Metadata for reporting delays produced using enw_metadata_delay().

max_delay

The maximum delay to model in the delay distribution, specified in units of the timestep (e.g., if timestep = "week", then max_delay = 3 means 3 weeks). If not specified the maximum observed delay is assumed to be the true maximum delay in the model. Otherwise, an integer greater than or equal to 1 can be specified. Observations with delays larger than the maximum delay will be dropped. If the specified maximum delay is too short, nowcasts can be biased as important parts of the true delay distribution are cut off. At the same time, computational cost scales non-linearly with this setting, so you want the maximum delay to be as long as necessary, but not much longer.

Steps to take to determine the maximum delay:

  • Consider what is realistic and relevant for your application.

  • Check the proportion of observations reported (prop_reported) by delay in the new_confirm output of enw_preprocess_obs.

  • Use check_max_delay() to check the coverage of a candidate max_delay.

  • If in doubt, check if increasing the maximum delay noticeably changes the delay distribution or nowcasts as estimated by epinowcast. If it does, your maximum delay may still be too short.

Note that delays are zero indexed and so include the reference date and max_delay - 1 other intervals (i.e. a max_delay of 1 corresponds to no delay).

timestep

The timestep to used in the process model (i.e. the reference date model). This can be a string ("day", "week", "month") or a numeric whole number representing the number of days. If your data does not have this timestep then you may wish to make use of enw_aggregate_cumulative() to aggregate your data to the desired timestep.

by

A character vector describing the stratification of observations. This defaults to no grouping. This should be used when modelling multiple time series in order to identify them for downstream modelling

Value

A data.table containing processed observations as a series of nested data.frames as well as variables containing metadata. These are:

  • obs: (observations with the addition of empirical reporting proportions and restricted to the specified maximum delay).
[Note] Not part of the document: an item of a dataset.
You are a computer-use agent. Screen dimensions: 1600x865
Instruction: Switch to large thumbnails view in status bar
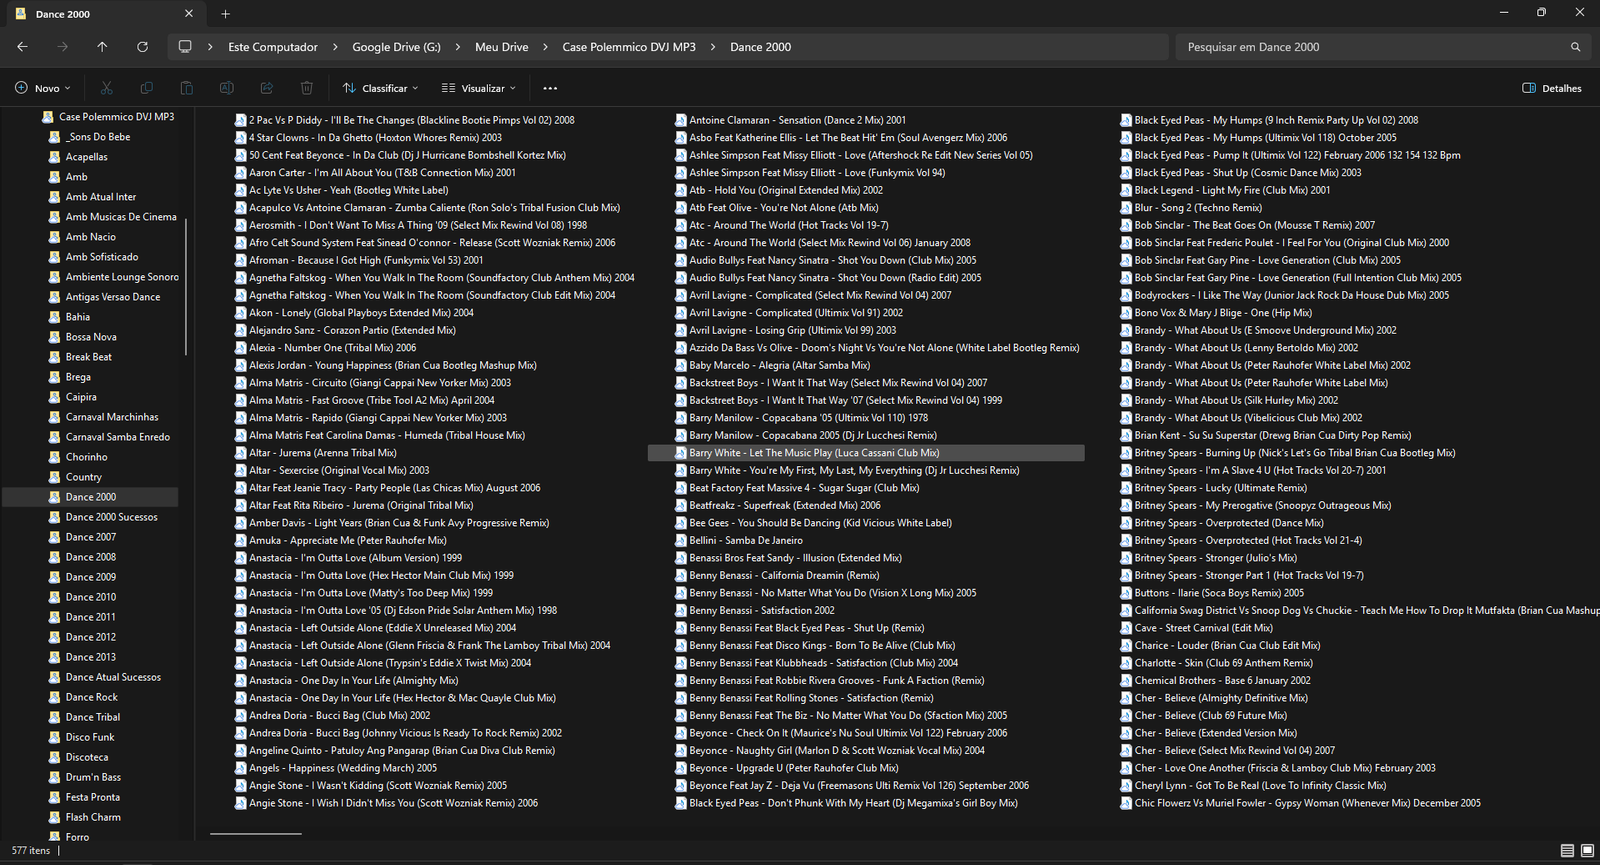pos(1587,851)
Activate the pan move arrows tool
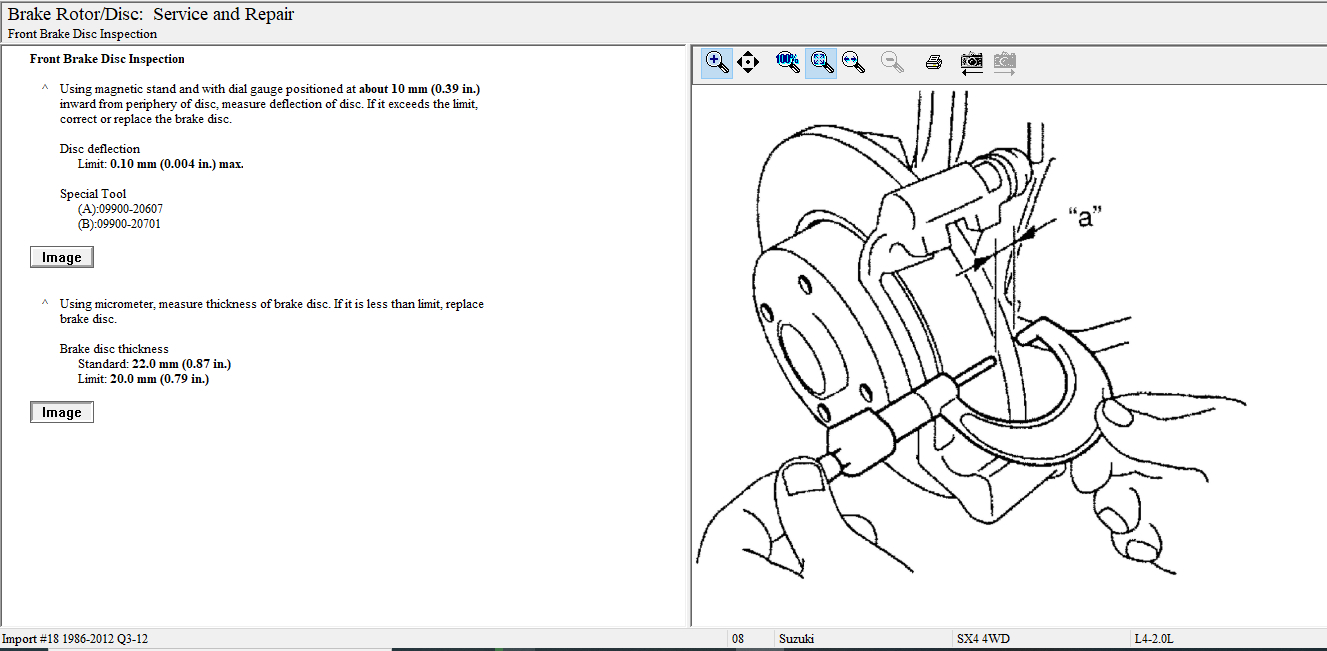 (x=748, y=62)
  • new_confirm: Incidence of notifications by reference and report date. Empirical reporting distributions are also added.

  • latest: The latest available observations.
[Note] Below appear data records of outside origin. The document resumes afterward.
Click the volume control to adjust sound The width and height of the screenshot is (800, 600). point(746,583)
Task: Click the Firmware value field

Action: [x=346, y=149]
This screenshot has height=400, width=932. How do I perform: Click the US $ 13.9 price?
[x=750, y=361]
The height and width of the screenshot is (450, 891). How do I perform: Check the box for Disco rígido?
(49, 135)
  • missing_reference: Observations missing reference dates.

  • reporting_triangle: Incident observations by report and reference date in the standard reporting triangle matrix format.

  • metareference: Metadata reference dates derived from observations.
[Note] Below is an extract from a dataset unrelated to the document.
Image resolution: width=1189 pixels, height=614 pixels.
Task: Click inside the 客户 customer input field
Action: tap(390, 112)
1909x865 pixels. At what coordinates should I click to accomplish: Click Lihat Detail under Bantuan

  • metrareport: Metadata for report dates.

  • metadelay: Metadata for reporting delays produced using enw_metadata_delay().

  • max_delay: Maximum delay to be modelled by epinowcast.

  • time: Numeric, number of timepoints in the data.

  • snapshots: Numeric, number of available data snapshots to use for nowcasting.

  • groups: Numeric, Number of groups/strata in the supplied observations (set using by).

  • max_date: The maximum available report date.

Examples

pobs <- enw_example("preprocessed")
enw_construct_data(
  obs = pobs$obs[[1]],
  new_confirm = pobs$new_confirm[[1]],
  latest = pobs$latest[[1]],
  missing_reference = pobs$missing_reference[[1]],
  reporting_triangle = pobs$reporting_triangle[[1]],
  metareport = pobs$metareport[[1]],
  metareference = pobs$metareference[[1]],
  metadelay = pobs$metadelay[[1]],
  max_delay = pobs$max_delay,
  timestep = pobs$timestep[[1]],
  by = c()
)
#>                    obs          new_confirm              latest
#>                 <list>               <list>              <list>
#> 1: <data.table[650x9]> <data.table[610x11]> <data.table[40x10]>
#>     missing_reference  reporting_triangle      metareference
#>                <list>              <list>             <list>
#> 1: <data.table[40x6]> <data.table[40x22]> <data.table[40x9]>
#>             metareport          metadelay max_delay  time snapshots     by
#>                 <list>             <list>     <num> <int>     <int> <list>
#> 1: <data.table[59x12]> <data.table[20x5]>        20    40        40 [NULL]
#>    groups   max_date timestep
#>     <int>     <IDat>   <char>
#> 1:      1 2021-08-22      day